Questa perdita è un peccato, perché sarebbe bello sapere qualcosa di più sulle idee di Calvino in merito alla «Consistency» (mi viene da dire: specialmente in merito alla «Consistency»), ma è anche un ottimo punto di partenza per parlare dei Six Memos nel loro complesso. Naturalmente, infatti, non è impossibile provare a immaginare almeno in parte che cosa Calvino avrebbe scritto in questo ultimo capitolo. La raccolta standard dei saggi di Calvino occupa circa quattromila pagine e include non più di due terzi dei testi da lui pubblicati in vita, forse anche meno.
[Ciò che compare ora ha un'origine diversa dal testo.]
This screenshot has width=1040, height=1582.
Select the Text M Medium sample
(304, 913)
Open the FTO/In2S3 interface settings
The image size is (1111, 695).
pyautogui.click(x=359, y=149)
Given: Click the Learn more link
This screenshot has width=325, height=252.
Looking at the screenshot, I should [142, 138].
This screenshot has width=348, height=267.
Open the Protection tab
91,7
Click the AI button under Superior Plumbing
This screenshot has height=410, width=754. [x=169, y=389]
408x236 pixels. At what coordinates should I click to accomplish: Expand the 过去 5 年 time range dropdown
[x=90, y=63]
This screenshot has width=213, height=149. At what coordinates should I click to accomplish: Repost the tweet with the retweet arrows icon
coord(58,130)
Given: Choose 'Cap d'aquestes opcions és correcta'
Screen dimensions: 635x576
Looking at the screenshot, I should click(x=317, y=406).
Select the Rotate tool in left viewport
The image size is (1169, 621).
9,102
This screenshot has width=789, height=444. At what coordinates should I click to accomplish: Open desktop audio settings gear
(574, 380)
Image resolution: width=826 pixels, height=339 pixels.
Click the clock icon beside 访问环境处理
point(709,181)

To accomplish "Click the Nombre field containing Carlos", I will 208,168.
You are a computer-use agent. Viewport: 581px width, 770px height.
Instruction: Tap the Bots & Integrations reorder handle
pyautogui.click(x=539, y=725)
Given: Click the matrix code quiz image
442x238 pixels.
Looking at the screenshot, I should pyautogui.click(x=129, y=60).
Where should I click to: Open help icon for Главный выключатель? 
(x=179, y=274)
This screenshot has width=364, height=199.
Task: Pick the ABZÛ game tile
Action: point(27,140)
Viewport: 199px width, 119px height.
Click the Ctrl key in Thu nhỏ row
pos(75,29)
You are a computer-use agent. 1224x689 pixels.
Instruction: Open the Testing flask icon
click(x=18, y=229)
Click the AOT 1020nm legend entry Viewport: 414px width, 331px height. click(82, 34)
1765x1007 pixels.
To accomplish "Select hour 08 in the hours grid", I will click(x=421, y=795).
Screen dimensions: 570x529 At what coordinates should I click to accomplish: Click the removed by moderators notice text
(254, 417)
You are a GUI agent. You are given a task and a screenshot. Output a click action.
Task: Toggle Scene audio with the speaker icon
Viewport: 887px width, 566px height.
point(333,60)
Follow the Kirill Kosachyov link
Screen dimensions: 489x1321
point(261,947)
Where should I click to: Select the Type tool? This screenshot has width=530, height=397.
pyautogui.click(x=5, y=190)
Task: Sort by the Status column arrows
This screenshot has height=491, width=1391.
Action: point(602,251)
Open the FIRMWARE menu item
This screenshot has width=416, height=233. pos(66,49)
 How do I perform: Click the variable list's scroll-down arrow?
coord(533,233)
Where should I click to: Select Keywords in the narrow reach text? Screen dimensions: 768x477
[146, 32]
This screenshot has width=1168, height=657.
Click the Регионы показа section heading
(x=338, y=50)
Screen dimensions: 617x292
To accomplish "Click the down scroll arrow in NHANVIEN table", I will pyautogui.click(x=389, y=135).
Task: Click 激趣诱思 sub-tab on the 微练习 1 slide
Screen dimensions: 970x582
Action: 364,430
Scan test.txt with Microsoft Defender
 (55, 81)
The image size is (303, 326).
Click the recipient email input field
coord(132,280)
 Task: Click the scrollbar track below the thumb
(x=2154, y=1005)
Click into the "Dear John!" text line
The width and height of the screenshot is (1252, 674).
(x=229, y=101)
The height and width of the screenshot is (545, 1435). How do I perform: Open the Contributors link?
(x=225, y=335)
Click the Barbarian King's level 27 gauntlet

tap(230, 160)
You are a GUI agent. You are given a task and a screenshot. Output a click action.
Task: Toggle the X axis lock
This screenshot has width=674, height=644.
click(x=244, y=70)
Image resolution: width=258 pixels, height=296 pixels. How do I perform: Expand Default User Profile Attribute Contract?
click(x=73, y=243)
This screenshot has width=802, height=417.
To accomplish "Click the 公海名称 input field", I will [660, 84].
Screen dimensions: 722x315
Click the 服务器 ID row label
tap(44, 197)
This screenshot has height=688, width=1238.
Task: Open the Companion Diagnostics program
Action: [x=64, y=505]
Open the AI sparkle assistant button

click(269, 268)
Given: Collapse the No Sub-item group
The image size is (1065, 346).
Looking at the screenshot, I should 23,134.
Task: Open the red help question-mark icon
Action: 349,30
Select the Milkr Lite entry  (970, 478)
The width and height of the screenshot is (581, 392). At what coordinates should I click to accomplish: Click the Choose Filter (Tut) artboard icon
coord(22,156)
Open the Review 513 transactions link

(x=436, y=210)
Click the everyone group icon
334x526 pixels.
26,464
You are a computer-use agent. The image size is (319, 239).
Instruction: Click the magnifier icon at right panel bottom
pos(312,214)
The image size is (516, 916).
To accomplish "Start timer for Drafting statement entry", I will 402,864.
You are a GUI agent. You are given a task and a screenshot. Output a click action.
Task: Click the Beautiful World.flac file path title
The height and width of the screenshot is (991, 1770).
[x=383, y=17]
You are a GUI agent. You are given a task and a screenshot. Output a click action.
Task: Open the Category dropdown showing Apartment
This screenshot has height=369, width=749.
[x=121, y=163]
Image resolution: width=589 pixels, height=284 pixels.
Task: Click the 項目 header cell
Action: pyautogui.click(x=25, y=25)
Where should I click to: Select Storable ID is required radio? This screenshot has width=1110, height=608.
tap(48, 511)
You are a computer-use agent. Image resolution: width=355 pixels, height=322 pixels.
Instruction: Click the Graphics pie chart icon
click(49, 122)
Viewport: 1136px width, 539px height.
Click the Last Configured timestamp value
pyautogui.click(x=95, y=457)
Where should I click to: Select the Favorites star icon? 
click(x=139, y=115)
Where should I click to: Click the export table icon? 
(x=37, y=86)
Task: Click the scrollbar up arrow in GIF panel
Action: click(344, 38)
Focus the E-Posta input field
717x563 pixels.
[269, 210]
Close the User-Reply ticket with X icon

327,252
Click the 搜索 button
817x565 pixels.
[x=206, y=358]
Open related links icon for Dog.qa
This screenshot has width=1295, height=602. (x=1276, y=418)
E qualche volta in questi scritti il valore letterario della coerenza fa capolino.

Può essere interessante rilevare che almeno in una occasione, in uno dei suoi saggi peraltro più famosi, vale a dire nella riflessione compiuta “vent’anni dopo” sul suo romanzo d’esordio, Il sentiero dei nidi di ragno, Calvino prende espressamente posizione contro la coerenza. Tutti gli amici che avevano letto il libro prima della pubblicazione – racconta Calvino – gli avevano rimproverato lo stesso presunto errore. Mentre il resto del romanzo era narrato dalla prospettiva di un bambino che non comprende davvero gli eventi grandi e terribili nei quali è stato coinvolto (la Resistenza italiana), verso la fine del libro Calvino aveva inserito un improvviso cambio di registro per dare la parola a un più maturo commissario politico comunista, in modo da spiegare ai lettori quale era il senso di quella lotta dalla prospettiva più matura dell’autore. In nome della «omogeneità» gli amici gli suggerirono unanimamente di tagliare quel capitolo; come scrive Calvino «a quel tempo, l’unità stilistica era uno di pochi criteri estetici sicuri». Ma Calvino tenne duro lo stesso, sino a rivendicare a distanza di tanto tempo la decisione di allora.

Il lettore delle Lezioni americane non si sorprenderà di questa presa di posizione, ma non dovrà neanche ricorrere a concetti cari agli storici della letteratura come quelli di evoluzione, oscillazione o ripensamento per spiegare il presunto contrasto tra il giudizio del 1964 e il giudizio del 1985. E il lettore delle Lezioni americane non si sorprenderà perché è lo stesso Calvino, all’inizio della prima delle sue riflessioni a spiegare con grande chiarezza che ai sei valori da lui scelti non corrispondono sei difetti, ma altri sei valori forse altrettanto preziosi. Come scrive Calvino: «Dedicherò la prima conferenza all’opposizione leggerezza/peso, e sosterrò le ragioni della leggerezza. Questo non vuol dire che io consideri le ragioni del peso meno valide, ma solo che sulla leggerezza penso d’avere più cose da dire».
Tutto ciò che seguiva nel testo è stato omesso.